| Task details |
From the listing below, pull out all lines with "plus" in them.

-------- Provided data

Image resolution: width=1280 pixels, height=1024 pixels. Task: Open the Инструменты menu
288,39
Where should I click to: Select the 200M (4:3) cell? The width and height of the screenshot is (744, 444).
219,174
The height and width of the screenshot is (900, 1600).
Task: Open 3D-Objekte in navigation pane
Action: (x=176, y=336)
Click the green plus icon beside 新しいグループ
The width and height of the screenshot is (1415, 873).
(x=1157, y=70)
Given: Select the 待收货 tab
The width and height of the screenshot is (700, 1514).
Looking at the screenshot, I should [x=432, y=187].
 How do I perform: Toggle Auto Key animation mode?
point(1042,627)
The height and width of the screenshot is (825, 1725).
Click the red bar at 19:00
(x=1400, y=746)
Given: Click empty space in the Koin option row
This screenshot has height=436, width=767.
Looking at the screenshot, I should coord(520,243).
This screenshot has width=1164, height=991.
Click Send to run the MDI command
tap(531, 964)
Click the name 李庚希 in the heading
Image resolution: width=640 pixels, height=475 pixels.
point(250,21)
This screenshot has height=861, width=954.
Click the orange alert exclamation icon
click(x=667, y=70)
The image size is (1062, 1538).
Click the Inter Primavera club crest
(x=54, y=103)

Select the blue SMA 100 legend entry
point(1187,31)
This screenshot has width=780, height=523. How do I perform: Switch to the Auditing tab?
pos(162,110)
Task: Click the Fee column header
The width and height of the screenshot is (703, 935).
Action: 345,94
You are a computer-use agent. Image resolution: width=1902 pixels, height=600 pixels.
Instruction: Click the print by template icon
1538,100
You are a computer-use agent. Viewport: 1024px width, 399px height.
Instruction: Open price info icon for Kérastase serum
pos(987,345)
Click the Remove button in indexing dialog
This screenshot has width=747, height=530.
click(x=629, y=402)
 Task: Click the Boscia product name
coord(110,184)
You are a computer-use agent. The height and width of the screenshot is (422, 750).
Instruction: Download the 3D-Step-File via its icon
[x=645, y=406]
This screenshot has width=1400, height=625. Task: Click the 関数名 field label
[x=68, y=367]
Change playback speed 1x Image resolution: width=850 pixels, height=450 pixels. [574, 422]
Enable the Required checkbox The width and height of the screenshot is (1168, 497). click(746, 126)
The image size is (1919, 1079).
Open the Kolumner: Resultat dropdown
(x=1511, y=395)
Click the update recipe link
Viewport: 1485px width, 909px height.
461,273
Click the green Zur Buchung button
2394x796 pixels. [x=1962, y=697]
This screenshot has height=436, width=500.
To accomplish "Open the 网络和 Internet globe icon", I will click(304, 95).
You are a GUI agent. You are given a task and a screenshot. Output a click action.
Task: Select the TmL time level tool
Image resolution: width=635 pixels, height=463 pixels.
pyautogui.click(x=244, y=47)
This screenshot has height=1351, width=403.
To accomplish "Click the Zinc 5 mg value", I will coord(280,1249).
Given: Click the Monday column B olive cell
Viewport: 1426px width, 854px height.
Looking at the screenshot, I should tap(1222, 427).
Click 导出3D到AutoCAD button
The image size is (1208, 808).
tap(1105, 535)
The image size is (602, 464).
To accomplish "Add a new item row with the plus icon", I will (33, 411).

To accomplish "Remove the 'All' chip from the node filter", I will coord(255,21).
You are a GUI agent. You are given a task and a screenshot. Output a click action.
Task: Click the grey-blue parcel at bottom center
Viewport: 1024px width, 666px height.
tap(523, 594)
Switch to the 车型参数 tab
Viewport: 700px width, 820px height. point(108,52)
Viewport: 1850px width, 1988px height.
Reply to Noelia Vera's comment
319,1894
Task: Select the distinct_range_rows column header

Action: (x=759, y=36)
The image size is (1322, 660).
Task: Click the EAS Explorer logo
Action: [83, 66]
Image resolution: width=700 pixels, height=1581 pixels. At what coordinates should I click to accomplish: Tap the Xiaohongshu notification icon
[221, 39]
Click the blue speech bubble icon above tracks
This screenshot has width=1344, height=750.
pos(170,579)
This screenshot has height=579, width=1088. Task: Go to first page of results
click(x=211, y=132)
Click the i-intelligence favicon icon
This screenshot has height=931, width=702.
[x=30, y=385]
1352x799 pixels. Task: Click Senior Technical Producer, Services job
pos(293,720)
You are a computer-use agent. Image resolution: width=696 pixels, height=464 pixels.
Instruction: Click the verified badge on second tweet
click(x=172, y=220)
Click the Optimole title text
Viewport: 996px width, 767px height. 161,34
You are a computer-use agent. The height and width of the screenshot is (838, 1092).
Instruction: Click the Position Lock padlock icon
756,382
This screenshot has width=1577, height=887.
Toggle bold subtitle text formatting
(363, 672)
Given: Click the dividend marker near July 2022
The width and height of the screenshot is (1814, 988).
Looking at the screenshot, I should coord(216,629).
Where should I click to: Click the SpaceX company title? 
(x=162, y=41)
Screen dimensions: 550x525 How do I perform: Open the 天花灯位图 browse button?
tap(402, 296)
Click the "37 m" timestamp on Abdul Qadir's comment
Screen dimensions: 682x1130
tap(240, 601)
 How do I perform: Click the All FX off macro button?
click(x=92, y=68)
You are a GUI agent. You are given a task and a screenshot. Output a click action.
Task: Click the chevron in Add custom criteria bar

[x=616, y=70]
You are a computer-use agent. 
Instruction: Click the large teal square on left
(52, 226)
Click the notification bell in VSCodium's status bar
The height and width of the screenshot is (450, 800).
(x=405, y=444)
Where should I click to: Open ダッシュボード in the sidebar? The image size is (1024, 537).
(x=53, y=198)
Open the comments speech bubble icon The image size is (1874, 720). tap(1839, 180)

----------------

| Result for this task |
Click the green plus icon beside 新しいグループ
To accomplish "Add a new item row with the plus icon", I will (33, 411).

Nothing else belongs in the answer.